Study Background and Disease Burden
Heart failure with reduced ejection fraction (HFrEF) is a major public health burden worldwide, associated with high morbidity, mortality, and impaired quality of life. Anaemia commonly coexists in this population and is linked to worse clinical outcomes. Iron metabolism dysregulation, including disturbances in myocardial iron content (MIC), has been implicated in heart failure pathophysiology, affecting myocardial function and systemic oxygen delivery. Sodium-glucose cotransporter 2 inhibitors (SGLT2i), originally used for glycemic control, have demonstrated cardiovascular benefits in heart failure, but their effects on iron homeostasis and the underlying mechanisms remain incompletely understood.
Study Design
The EMPATROPISM-FE trial was a randomized, placebo-controlled study designed to evaluate the effects of empagliflozin, an SGLT2 inhibitor, on myocardial structure and function in patients with HFrEF. This post hoc analysis included 80 participants, stratified by anaemia status (haemoglobin < 13 mg/dL in men, < 12 mg/dL in women). Key assessments at baseline and after 6 months of treatment included myocardial iron content estimated by cardiac magnetic resonance T2* imaging, left ventricular (LV) volumes, LV ejection fraction (LVEF), peak oxygen consumption (VO2max), laboratory iron markers (LIM), haemoglobin, haematocrit, erythropoietin, and plasma norepinephrine as a marker of sympathetic activity.
Key Findings
At baseline, 30% of patients presented with anaemia. Compared to non-anaemic patients, those with anaemia exhibited significantly higher cardiac T2* values, indicating lower MIC (P < 0.001), reduced exercise capacity (lower VO2max, P = 0.024), decreased hepcidin levels (P = 0.017), and elevated erythropoietin (P = 0.040) and norepinephrine (P = 0.016) levels.
Across all participants, lower MIC correlated significantly with larger LV volumes (P < 0.01), increased norepinephrine concentrations (P < 0.001), and reduced LVEF (P < 0.01), VO2max (P < 0.001), and haemoglobin/haematocrit (P 0.10), suggesting the superiority of imaging-based assessment of myocardial iron status over conventional blood tests.

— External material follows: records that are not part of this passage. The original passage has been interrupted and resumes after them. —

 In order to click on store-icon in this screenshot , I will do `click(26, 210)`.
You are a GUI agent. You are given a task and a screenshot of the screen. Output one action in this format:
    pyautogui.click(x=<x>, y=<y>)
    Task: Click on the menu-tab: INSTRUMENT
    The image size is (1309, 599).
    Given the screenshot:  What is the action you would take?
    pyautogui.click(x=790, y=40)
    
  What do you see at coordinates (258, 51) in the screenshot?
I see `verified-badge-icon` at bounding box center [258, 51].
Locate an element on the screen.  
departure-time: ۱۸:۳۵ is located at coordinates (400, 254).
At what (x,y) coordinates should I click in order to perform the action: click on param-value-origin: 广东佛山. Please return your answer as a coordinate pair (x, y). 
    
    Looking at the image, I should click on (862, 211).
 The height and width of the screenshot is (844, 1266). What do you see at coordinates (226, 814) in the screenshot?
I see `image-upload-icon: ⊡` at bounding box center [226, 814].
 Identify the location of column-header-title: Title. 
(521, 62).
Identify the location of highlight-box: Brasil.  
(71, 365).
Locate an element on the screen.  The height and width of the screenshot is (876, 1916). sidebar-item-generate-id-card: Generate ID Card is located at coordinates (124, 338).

Treatment with empagliflozin for 6 months significantly increased MIC (P < 0.012), enhanced exercise capacity, and stimulated haematopoiesis. However, changes in LIM and norepinephrine suggested ongoing systemic iron depletion alongside sympatholysis. Importantly, left ventricular reverse remodelling was more pronounced in patients with anaemia, indicating a greater structural benefit in this subgroup.
Expert Commentary
The EMPATROPISM-FE trial uncovers a critical interplay between anaemia, myocardial iron availability, and sympathetic nervous system activity in heart failure. These findings support the concept that impaired cellular iron uptake or availability contributes to myocardial dysfunction, decreased exercise tolerance, and compromised haematopoiesis in HFrEF. The observed increase in myocardial iron content with empagliflozin treatment suggests a novel cardioprotective mechanism potentially mediated by attenuation of sympathetic overactivity (sympatholysis). This sympatholytic effect may underlie multiple systemic and cardiac benefits of SGLT2 inhibitors, aligning with emerging data highlighting neurohormonal modulation in heart failure therapy.
Limitations include the post hoc nature of the analysis and the relatively modest sample size, which warrant cautious interpretation and call for larger prospective studies. Additionally, the incongruence between myocardial iron imaging and traditional laboratory iron markers indicates a need for refinement of iron status evaluation in this context.
Conclusions
Anaemia predicts dysregulation of iron homeostasis and modulates the therapeutic response to empagliflozin in patients with HFrEF. Empagliflozin increases myocardial iron content and decreases sympathetic activity, leading to improved cardiac structure, function, exercise capacity, and haematopoietic activation. These data highlight dysregulated iron metabolism as a shared, treatable pathway in heart failure and suggest that sympatholysis contributes to the diverse clinical benefits of SGLT2 inhibitors. This new understanding may guide more personalized treatment approaches and inform future research targeting iron metabolism and neurohormonal modulation in heart failure.
References
Angermann CE, Sehner S, Gerhardt LMS, Santos-Gallego CG, Requena-Ibanez JA, Zeller T, Maack C, Sanz J, Frantz S, Ertl G, Badimon JJ. Anaemia predicts iron homoeostasis dysregulation and modulates the response to empagliflozin in heart failure with reduced ejection fraction: the EMPATROPISM-FE trial. Eur Heart J. 2025 Apr 22;46(16):1507-1523. doi: 10.1093/eurheartj/ehae917. PMID: 39907687; PMCID: PMC12011522.